▶ **Task description**
Reproduce the programming languages course text word for word from "Name | Office" up to and including "for such languages.".

Name | Office hours | Location | |
---|---|---|---|
Prof. Stephen A. Edwards | sedwards@cs.columbia.edu | T 4-5, W 4-5 | 462 CSB |
Phong T. Pham | tp2210@columbia.edu | TBD | TA Room |
Dhivya Khrishnan | dsk2121@columbia.edu | M 1-2, W 2-3 | TA Room |
Abhilash Itharaju | ai2160@columbia.edu | M 12-1, W 1-2 | TA Room |
The goal of PLT is to teach you both about the structure of computer programming languages and the basics of implementing compilers for such languages.
The course will focus mostly on traditional imperative and object-oriented languages, but will also cover functional and logic programming, concurrency issues, and some aspects of scripting languages. Homework and tests will cover language issues. You will design and implement a language of your own design in a semester-long group project.

▶ **Raw data**
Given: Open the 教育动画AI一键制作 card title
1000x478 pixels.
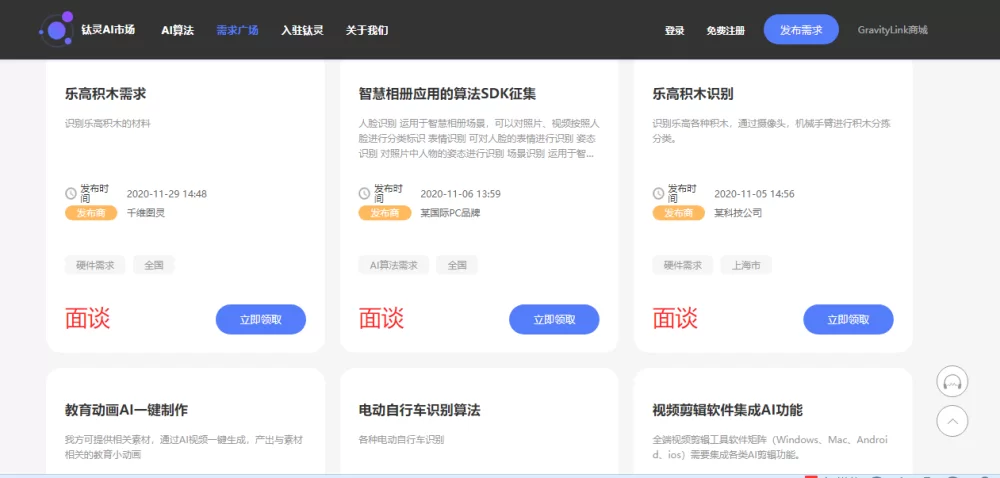Looking at the screenshot, I should (x=126, y=410).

▶ **Solution**
Name | Office hours | Location | |
---|---|---|---|
Prof. Stephen A. Edwards | sedwards@cs.columbia.edu | T 4-5, W 4-5 | 462 CSB |
Phong T. Pham | tp2210@columbia.edu | TBD | TA Room |
Dhivya Khrishnan | dsk2121@columbia.edu | M 1-2, W 2-3 | TA Room |
Abhilash Itharaju | ai2160@columbia.edu | M 12-1, W 1-2 | TA Room |
The goal of PLT is to teach you both about the structure of computer programming languages and the basics of implementing compilers for such languages.